Supplied information START
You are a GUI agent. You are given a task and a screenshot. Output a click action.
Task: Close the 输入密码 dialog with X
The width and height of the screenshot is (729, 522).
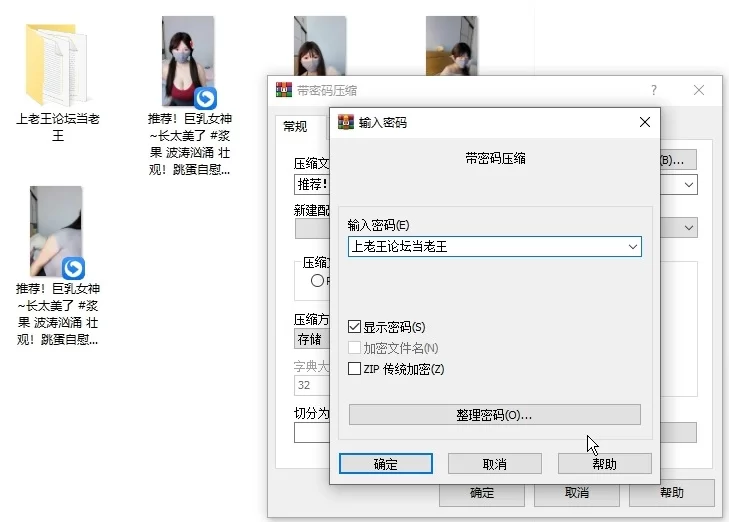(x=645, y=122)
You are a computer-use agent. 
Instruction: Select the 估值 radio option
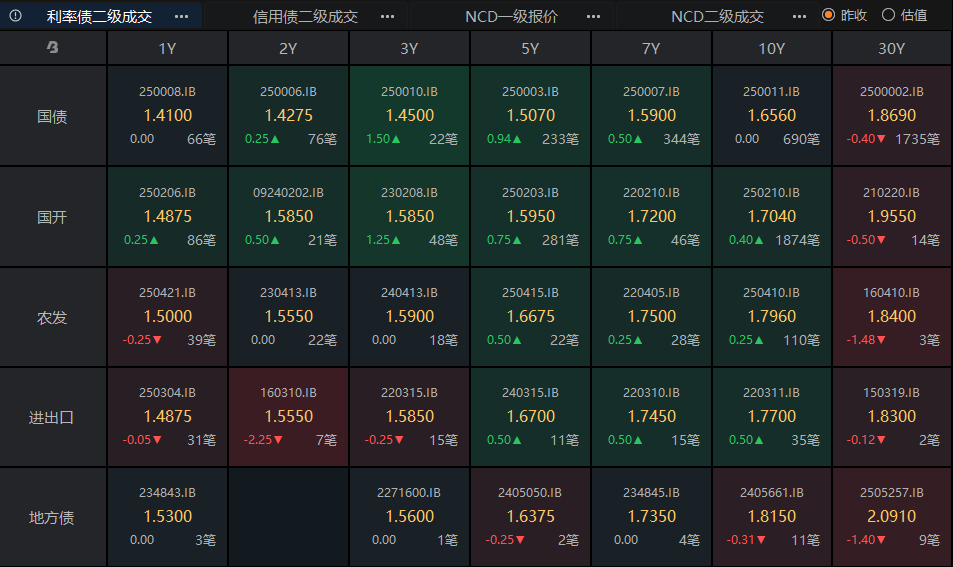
Supplied information END
Supplied information START
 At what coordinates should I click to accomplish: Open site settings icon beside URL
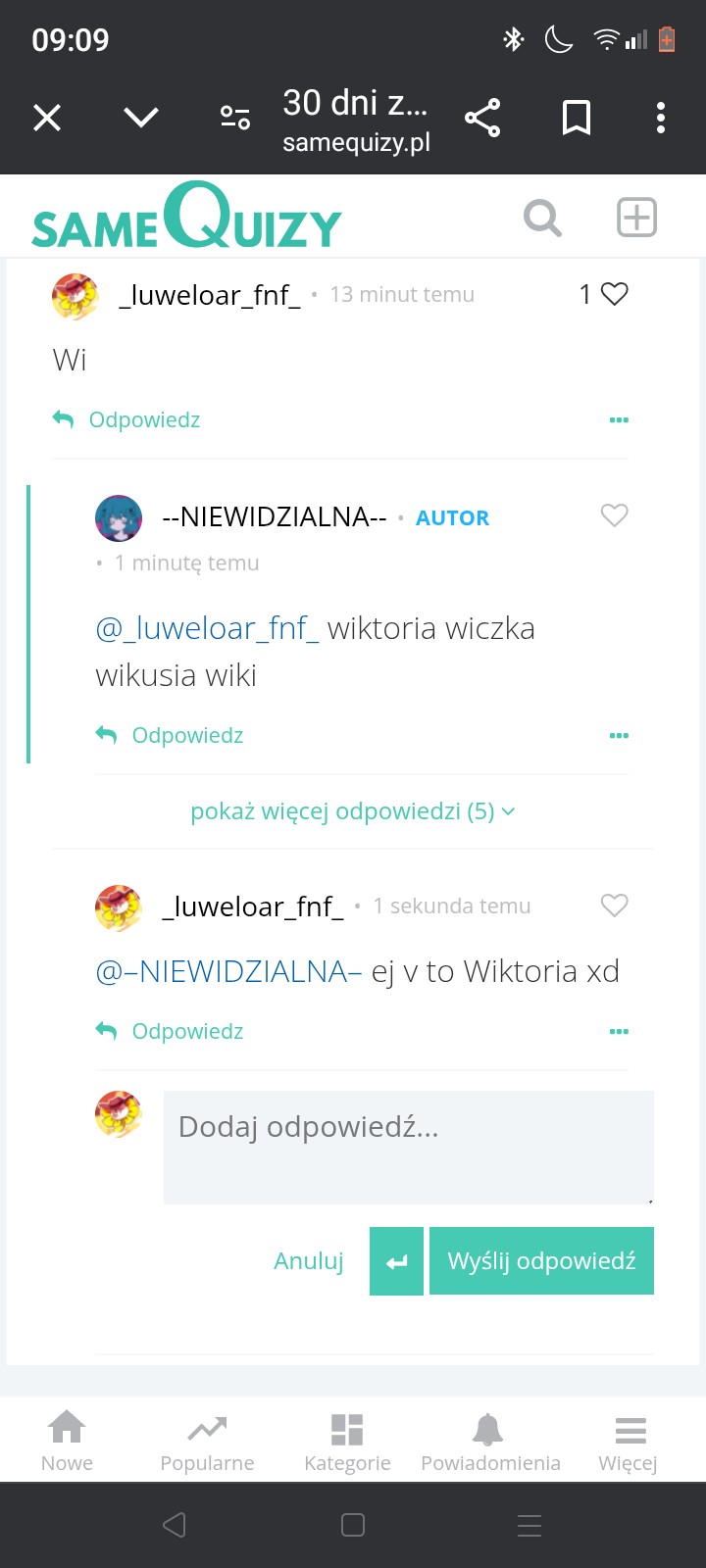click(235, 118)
Supplied information END
Supplied information START
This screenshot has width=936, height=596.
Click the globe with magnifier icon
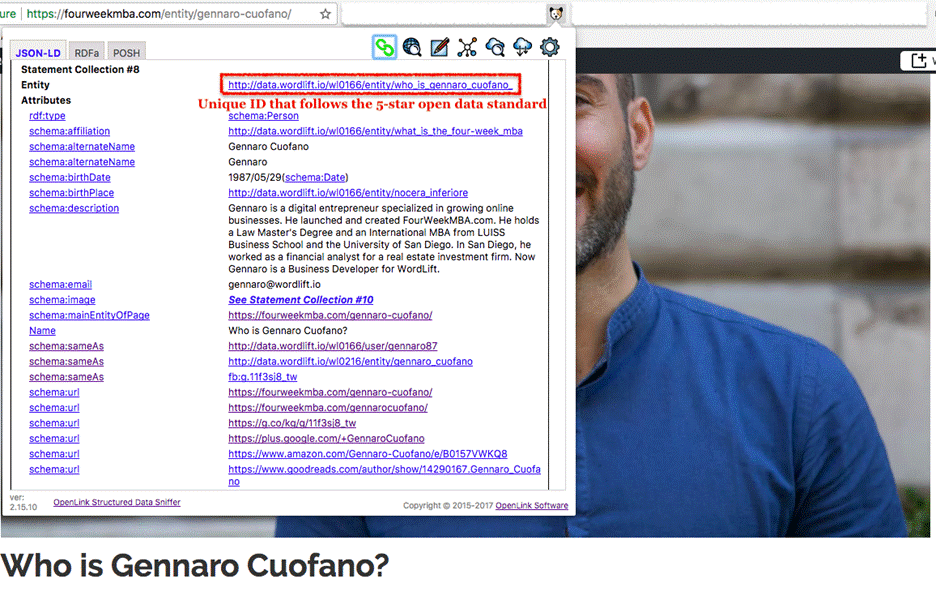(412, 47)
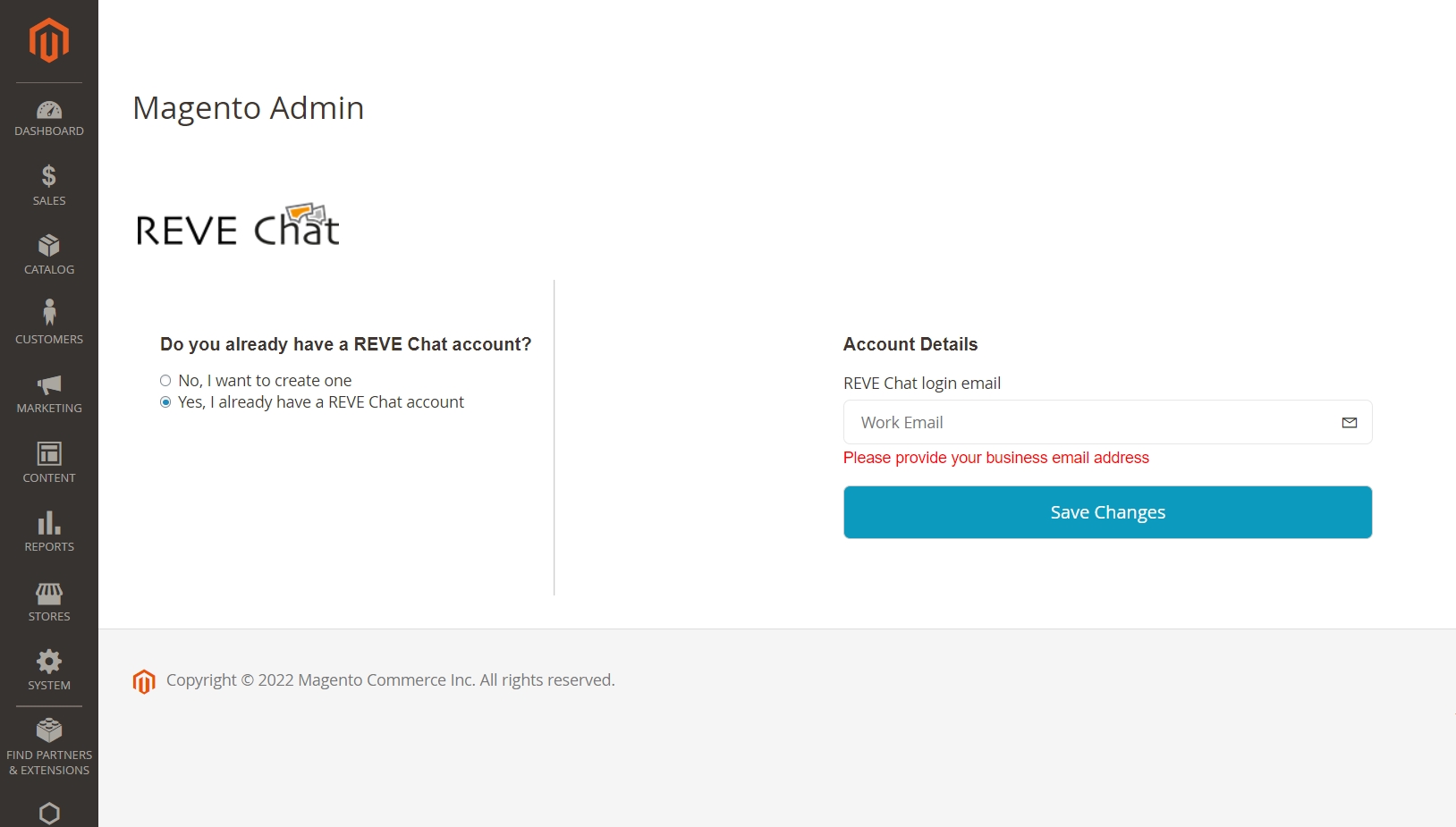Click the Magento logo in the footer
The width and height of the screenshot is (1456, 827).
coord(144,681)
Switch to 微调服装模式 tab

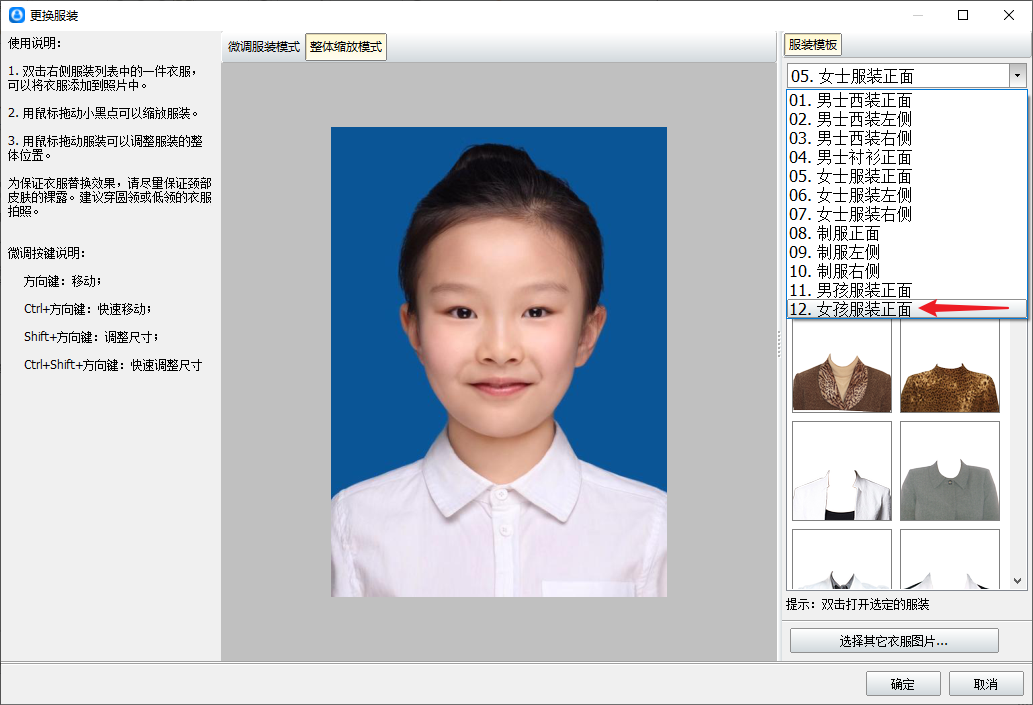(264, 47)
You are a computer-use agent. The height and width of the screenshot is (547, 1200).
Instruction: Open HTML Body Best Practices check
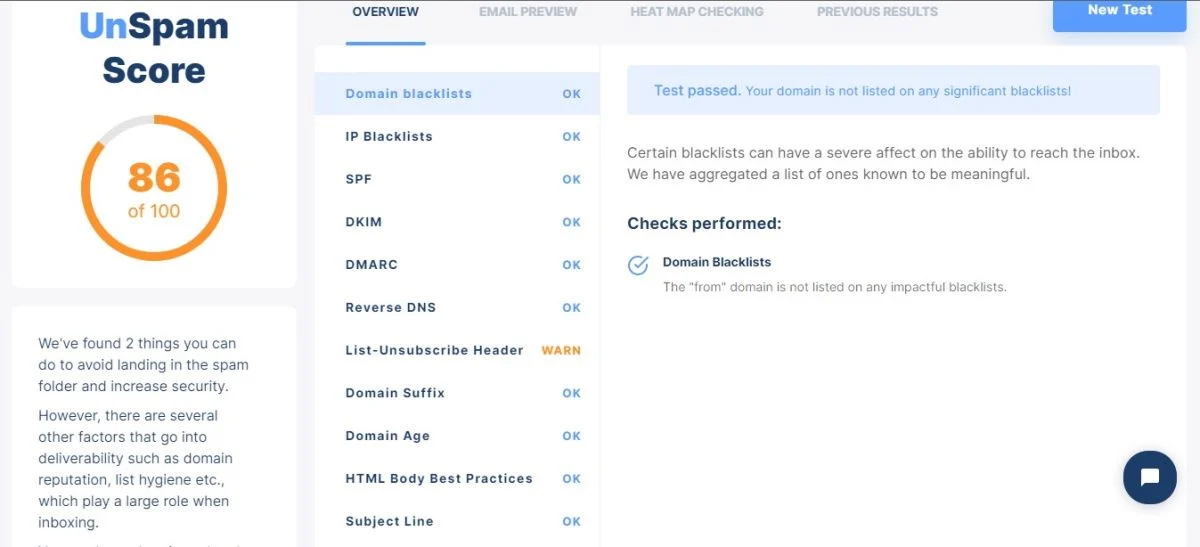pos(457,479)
Supplied information END
» **Task**
An exact transcription is needed of the lines from the one with "You are a GUI" to the one with "Instruction: Select the 估值 radio option" above, both ends included, with pictures left out.

» **Answer box**
You are a GUI agent. You are given a task and a screenshot. Output a click action.
Task: Close the 输入密码 dialog with X
The width and height of the screenshot is (729, 522).
(x=645, y=122)
You are a computer-use agent. 
Instruction: Select the 估值 radio option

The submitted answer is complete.